Credit Scoring and Long Term Unemployment

Fred Clark:

MSN Money's Liz Pulliam Weston says a survey of HR managers found the use of credit-checks in hiring had increased from 25 percent in 1998 to 43 percent in 2006. Weston also describes the elegantly nasty conundrum this creates for those who lost their jobs in the global financial crisis:

Many Americans these days are discovering the Catch-22 of unemployment. And that is: You might fall behind on your bills because you've lost your job, and you might not be able to land a new job because you've fallen behind on your bills.

It's even worse than that, actually.
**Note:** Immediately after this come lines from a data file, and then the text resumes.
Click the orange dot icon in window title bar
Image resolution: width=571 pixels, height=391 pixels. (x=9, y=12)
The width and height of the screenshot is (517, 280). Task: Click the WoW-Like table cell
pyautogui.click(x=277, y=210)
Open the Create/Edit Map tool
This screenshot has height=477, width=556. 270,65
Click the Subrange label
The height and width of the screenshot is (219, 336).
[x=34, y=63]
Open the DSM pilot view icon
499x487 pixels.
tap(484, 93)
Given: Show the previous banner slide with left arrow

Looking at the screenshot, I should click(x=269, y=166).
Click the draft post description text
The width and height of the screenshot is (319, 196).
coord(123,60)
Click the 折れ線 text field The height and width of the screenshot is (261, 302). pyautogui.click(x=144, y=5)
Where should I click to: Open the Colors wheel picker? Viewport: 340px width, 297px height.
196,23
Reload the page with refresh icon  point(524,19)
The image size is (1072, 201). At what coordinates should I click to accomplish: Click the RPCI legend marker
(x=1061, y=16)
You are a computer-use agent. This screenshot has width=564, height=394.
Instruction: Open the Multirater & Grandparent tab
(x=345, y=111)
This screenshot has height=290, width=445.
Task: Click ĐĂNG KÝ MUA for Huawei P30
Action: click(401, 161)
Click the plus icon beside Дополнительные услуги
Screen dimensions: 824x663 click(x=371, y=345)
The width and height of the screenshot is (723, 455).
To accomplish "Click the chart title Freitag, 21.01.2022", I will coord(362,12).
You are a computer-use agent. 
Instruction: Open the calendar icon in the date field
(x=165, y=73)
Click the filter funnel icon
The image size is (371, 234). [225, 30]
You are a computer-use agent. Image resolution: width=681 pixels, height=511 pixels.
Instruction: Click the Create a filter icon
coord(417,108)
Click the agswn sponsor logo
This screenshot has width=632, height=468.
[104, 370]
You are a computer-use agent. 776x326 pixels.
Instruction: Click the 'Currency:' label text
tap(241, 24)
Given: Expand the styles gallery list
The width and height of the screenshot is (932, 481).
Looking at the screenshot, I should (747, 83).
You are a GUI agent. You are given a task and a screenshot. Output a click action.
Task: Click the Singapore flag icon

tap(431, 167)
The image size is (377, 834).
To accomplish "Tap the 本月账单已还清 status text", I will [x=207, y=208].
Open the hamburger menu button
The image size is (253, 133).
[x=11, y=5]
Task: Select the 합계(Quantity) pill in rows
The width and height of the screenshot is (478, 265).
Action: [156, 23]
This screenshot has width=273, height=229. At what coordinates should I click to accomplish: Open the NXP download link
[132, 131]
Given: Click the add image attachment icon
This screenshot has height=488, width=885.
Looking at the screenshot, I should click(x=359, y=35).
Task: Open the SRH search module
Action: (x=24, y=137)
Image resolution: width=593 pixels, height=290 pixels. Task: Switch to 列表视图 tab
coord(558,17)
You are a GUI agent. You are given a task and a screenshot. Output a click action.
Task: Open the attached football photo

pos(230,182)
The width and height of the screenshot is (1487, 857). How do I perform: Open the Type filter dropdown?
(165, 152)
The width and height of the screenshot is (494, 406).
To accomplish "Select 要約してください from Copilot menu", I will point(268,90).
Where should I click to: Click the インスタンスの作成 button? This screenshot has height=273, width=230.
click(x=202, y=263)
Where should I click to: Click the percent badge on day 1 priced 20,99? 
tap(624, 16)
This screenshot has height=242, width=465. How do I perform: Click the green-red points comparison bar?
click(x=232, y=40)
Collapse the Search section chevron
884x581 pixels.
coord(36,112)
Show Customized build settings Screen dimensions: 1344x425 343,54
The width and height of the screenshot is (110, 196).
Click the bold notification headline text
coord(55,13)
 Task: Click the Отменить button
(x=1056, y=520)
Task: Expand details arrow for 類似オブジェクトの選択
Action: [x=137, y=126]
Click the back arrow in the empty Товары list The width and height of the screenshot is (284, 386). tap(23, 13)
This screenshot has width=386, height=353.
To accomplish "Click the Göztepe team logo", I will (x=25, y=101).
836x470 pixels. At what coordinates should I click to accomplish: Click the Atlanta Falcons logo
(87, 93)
One component we've identified in the secretive alleged formulas used by the credit rating agencies is that frequent credit checks will lower your credit score. So even if the unemployed somehow manage not to fall behind on their bills, they're still screwed.

Say you're unemployed and you decide to work your tail off to land a new job, so you send out 40 résumés a week. Half of the companies might decide to do a credit-check before getting back to you. This sets off alarm-bells at the credit-rating agencies. Twenty credit-checks in one week? There goes your credit score. And there goes your hope of landing a new job.

This is what the use of credit scoring in employment decisions means: Looking for a job disqualifies you from being hired.

This is cruelly Kafkaesque. It's also bad for employers, arbitrarily reducing the size of their pool of qualified potential employees. And it's hindering economic recovery, prolonging the revenue-loss and the expense of unemployment, hobbling economic growth and therefore, yep, reducing the overall number of new employees being hired.